Tuesday, September 11, 2007

WALKING ON WATER 3

Commonly, you see the focus of demonstration skills eclipsing the ostensible principle skill - and, in the originally cited example of the guitar soloist, although extraordinarily talented showmen like Eddie Van Halen and Jimi Hendrix might have a lot to answer for, you can't really blame them for the inevitable apists, epigones, and other absurdist tailchasers that followed in their footsteps.

The widespread criticism of Britney Spears' recent performance at this year's MTV Awards also highlights this. Note that nearly all of the sniping comments refer to her demonstration skills - that is, her dancing, her looks, her lipsyncing (the performers to receive good press get complimented on those very same ephemera). Give the girl a fucking break - it's not like her songs are better or worse than anyone else's. Maybe even a bit better.

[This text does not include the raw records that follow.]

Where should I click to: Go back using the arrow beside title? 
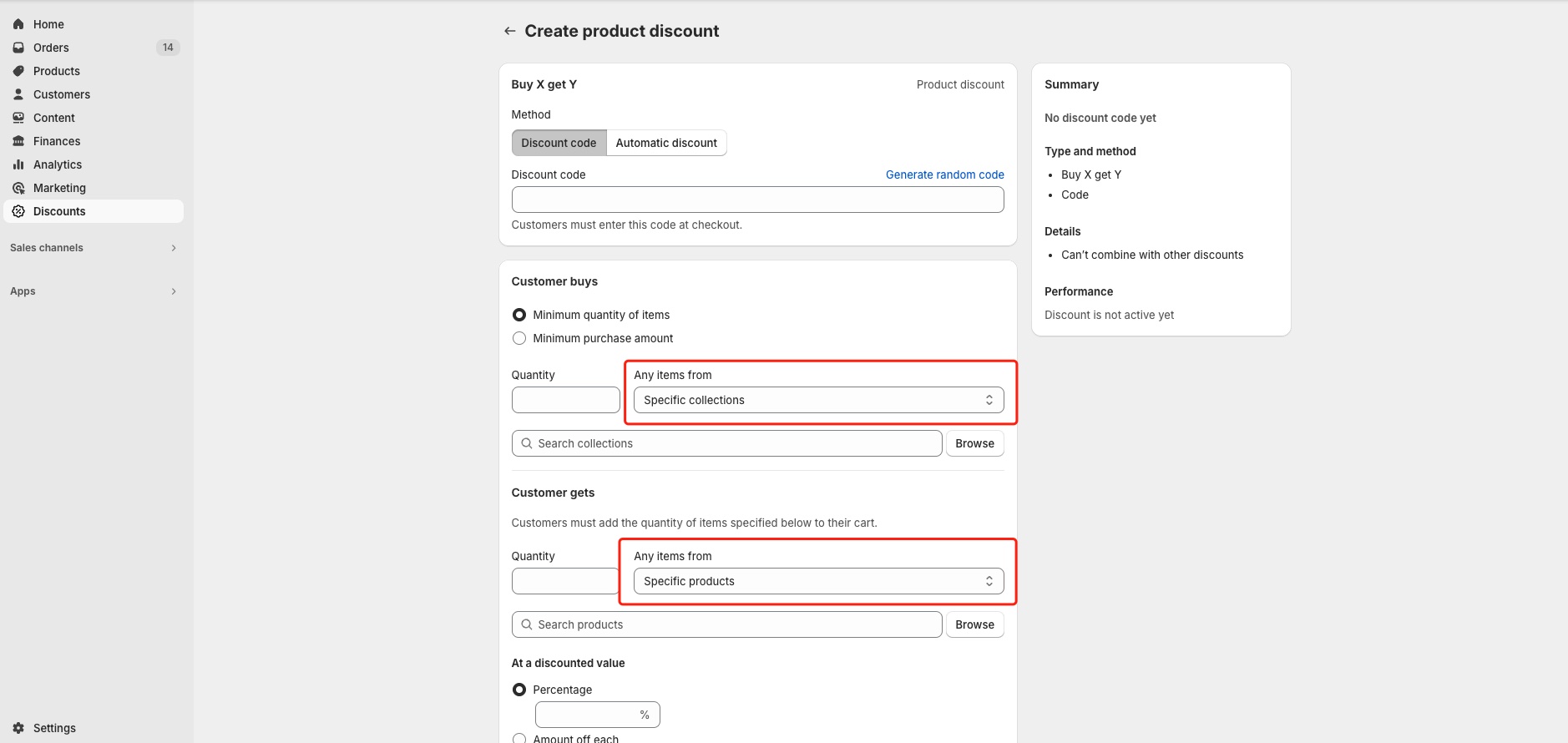(509, 31)
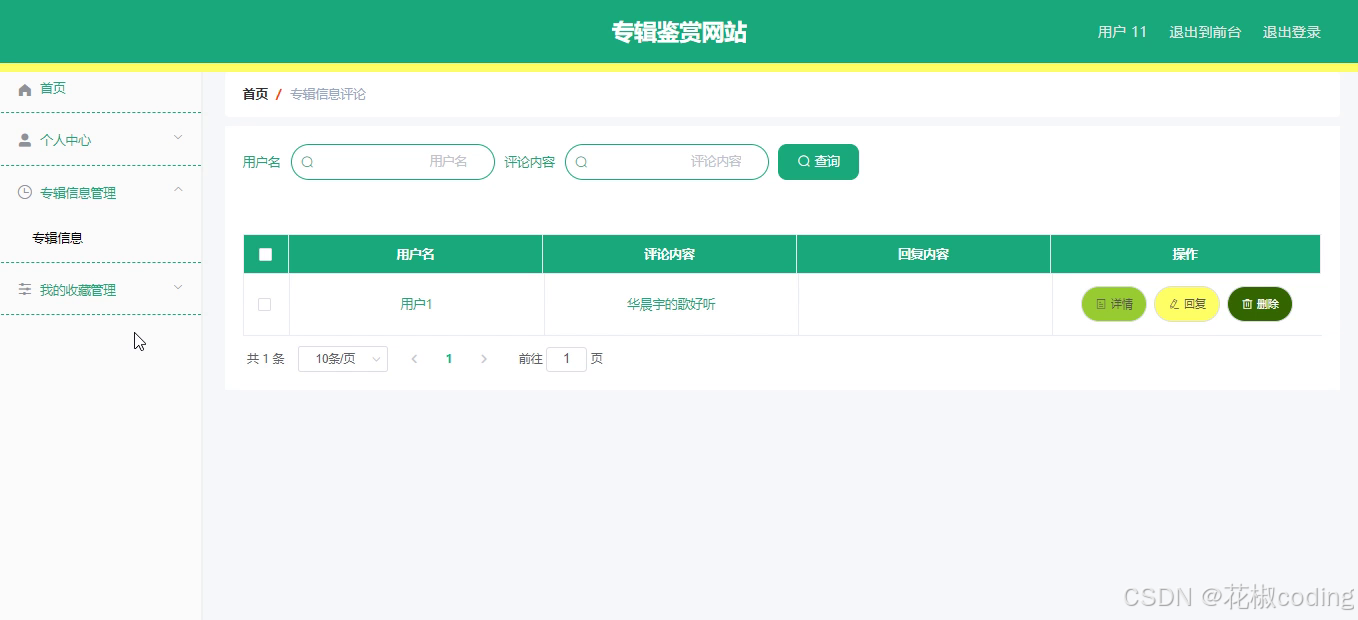Click 退出到前台 in the top navigation
Image resolution: width=1358 pixels, height=620 pixels.
1205,31
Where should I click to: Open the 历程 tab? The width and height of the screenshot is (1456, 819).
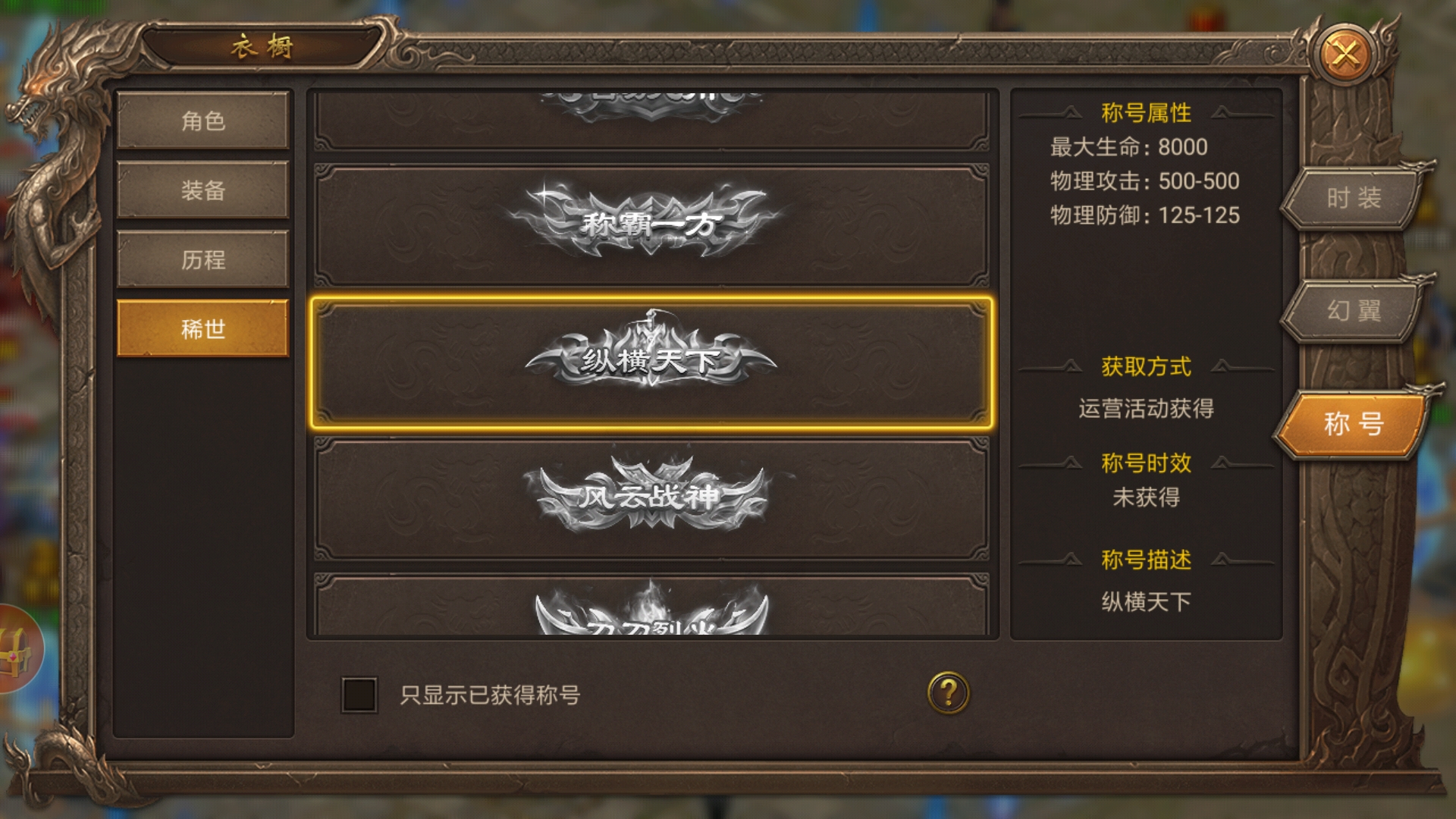(203, 260)
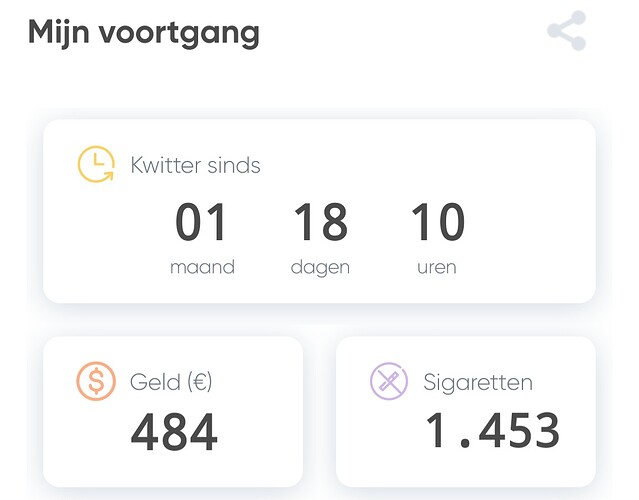Screen dimensions: 639x500
Task: Click the yellow clock icon
Action: pyautogui.click(x=97, y=165)
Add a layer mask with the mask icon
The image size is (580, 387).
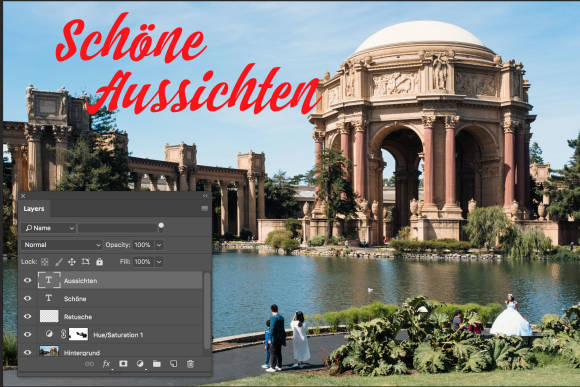pos(123,364)
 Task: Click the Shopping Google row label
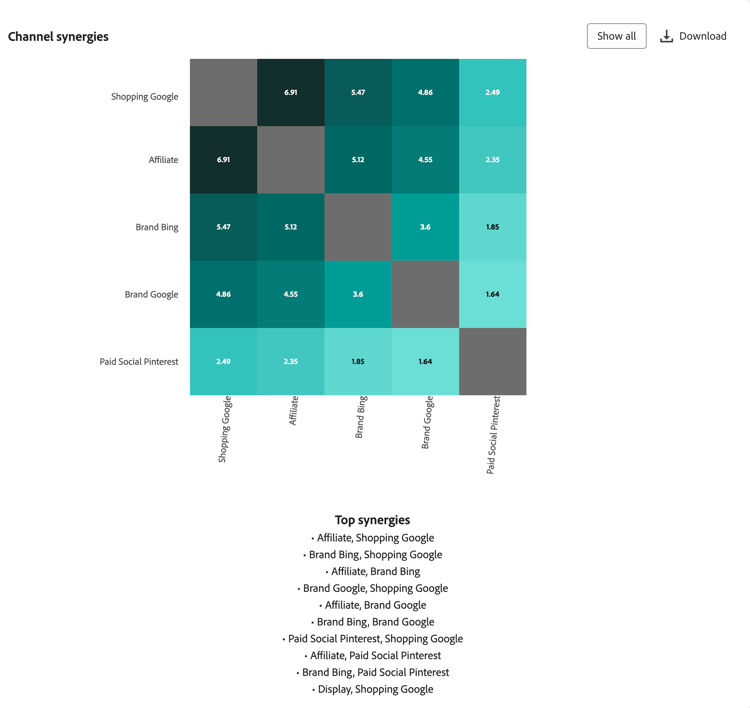click(144, 97)
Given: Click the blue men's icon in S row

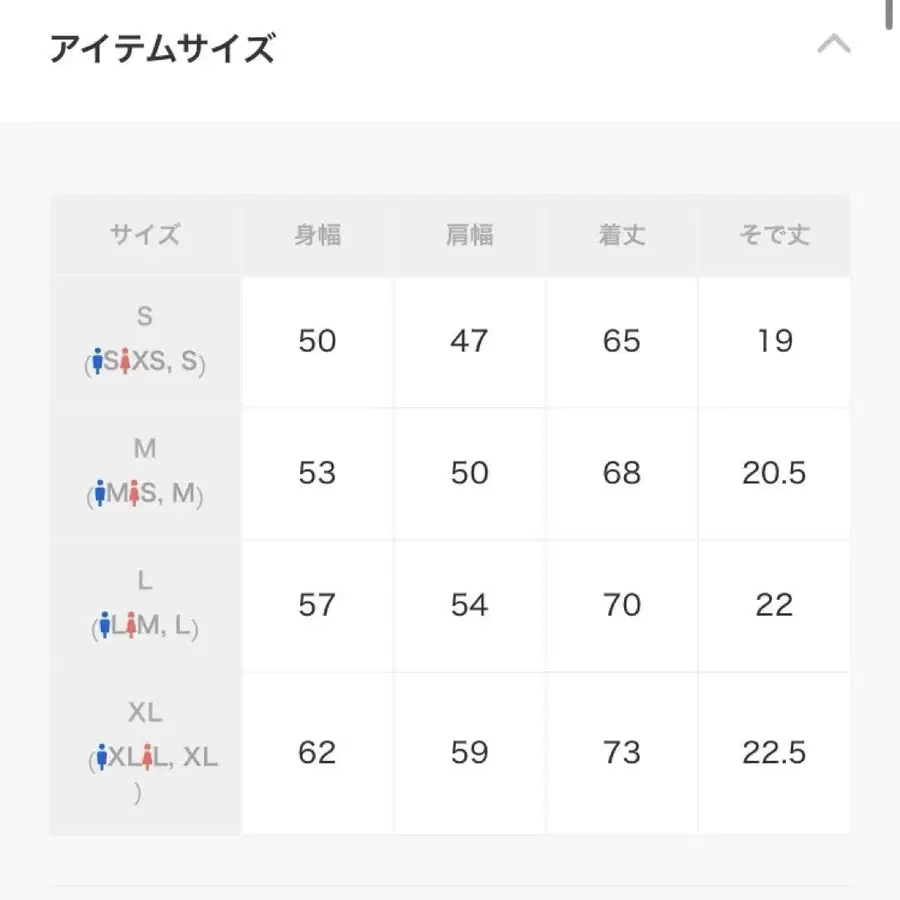Looking at the screenshot, I should [96, 362].
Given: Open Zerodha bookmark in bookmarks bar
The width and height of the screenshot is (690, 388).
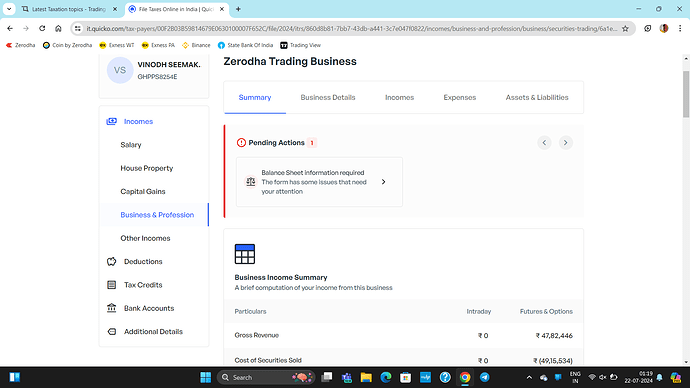Looking at the screenshot, I should click(21, 45).
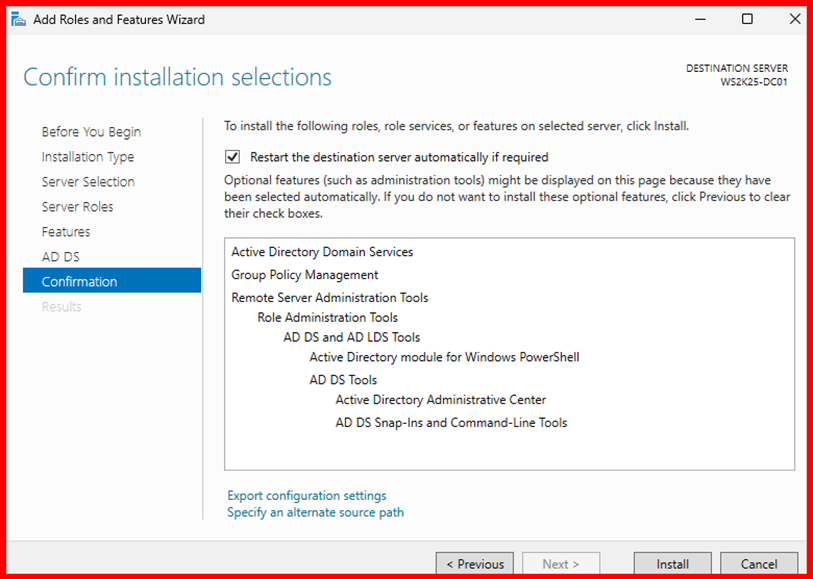The height and width of the screenshot is (579, 813).
Task: Select the highlighted Confirmation step
Action: coord(79,282)
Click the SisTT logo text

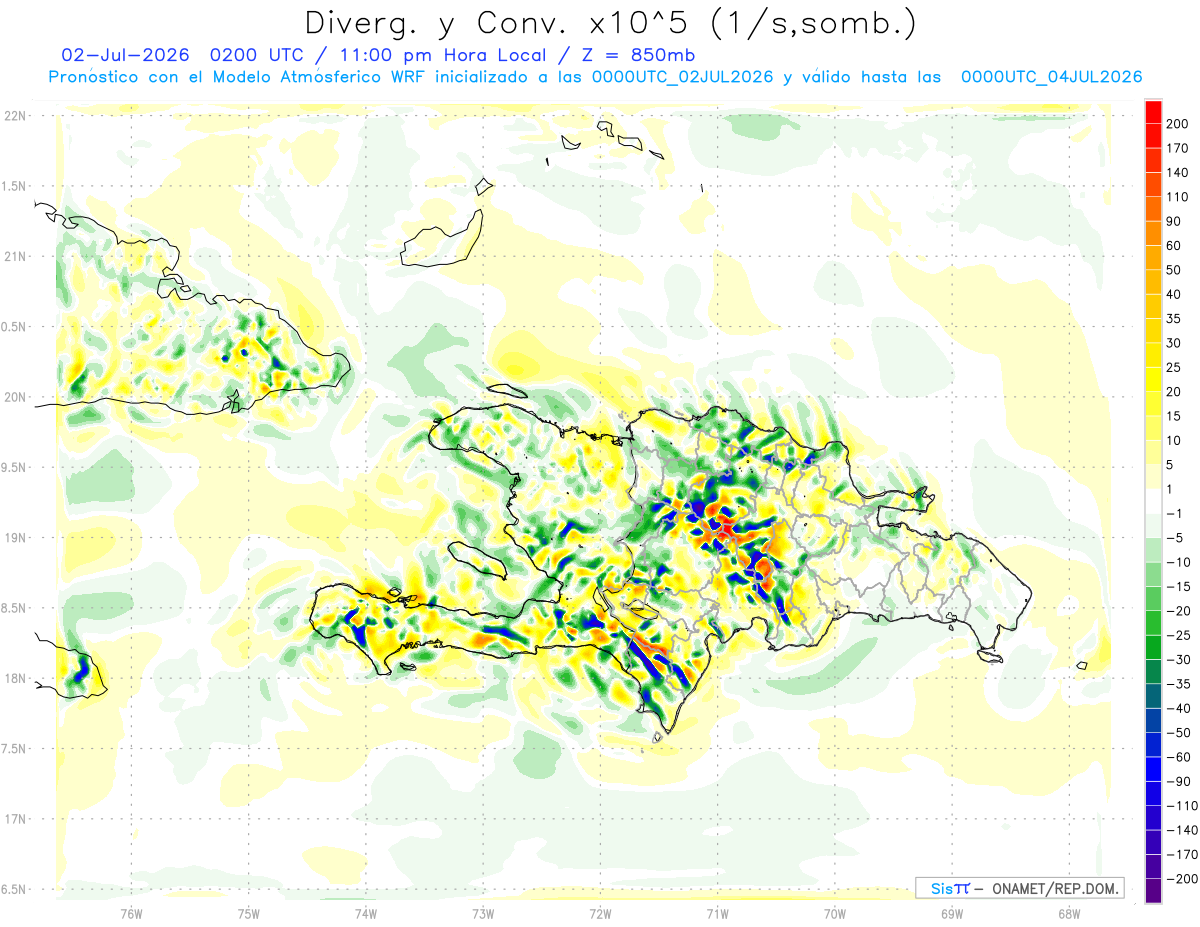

Of course, at this MTV level, the basic skill of singing a song (let alone writing) was forgotten about a long time ago. It also reminds me of Chris Morris's wonderful The Day Today series that satirised TV news' addiction to endless overblown computer graphics and camera edits that end up superseding the news reporting itself. The Day Today hit its target so unerringly and so accurately that it's hard to watch the real thing nowadays without a sense of profound cynicism.

To me, demonstration skills are absolutely fine, and moreover useful, as long as the original and main purpose isn't lost. The intent.

17 comments:

Thomas Transparent said...

I can't really comment on Britney's recent blow-up, but I'm all too aware of the ongoing trend of packaging "news" as a demented lightspeed, bells-and-whistles form of "current events-related entertainment."

Fox News, the flagship of this enterprise, won that court case freeing them of their obligation to actually report things truthfully, so now they have carte blanche to bury their opinion-presented-as-fact bleatings in an onslaught of clever audiovisual effects. I think Geraldo Rivera a.k.a Jerry Rivers in Times Square (at the bottom of this page- truly 'kicks off' at about the 2:50 mark) is a perfectly laughable example of news media demonstration skill with no discernible purpose.

Of course, judging by the barbarians at the gate laying siege to Geraldo's clever and "exotic" broadcast set, growing numbers seem to be demanding a return to substantial information instead of Trinitron hijinks and non-stories about soliciting bathroom sex and women being booted off of flights for wearing 'hot' dresses.

William Bennett said...

fun to watch that Geraldo clip, Thomas, I'd only seen a short one the 9/11 protesters took where GR gives them the finger off-camera

in Fox's case, unpalatable a news channel though it undoubtedly may be, you could argue, here in this context, that at least they are mindful of the focus of their intent; I think Chris Morris' satirises the demonstration skills of TV news production supplanting the original intent (the triumph of design over content, if you like - compare to the advertising industry)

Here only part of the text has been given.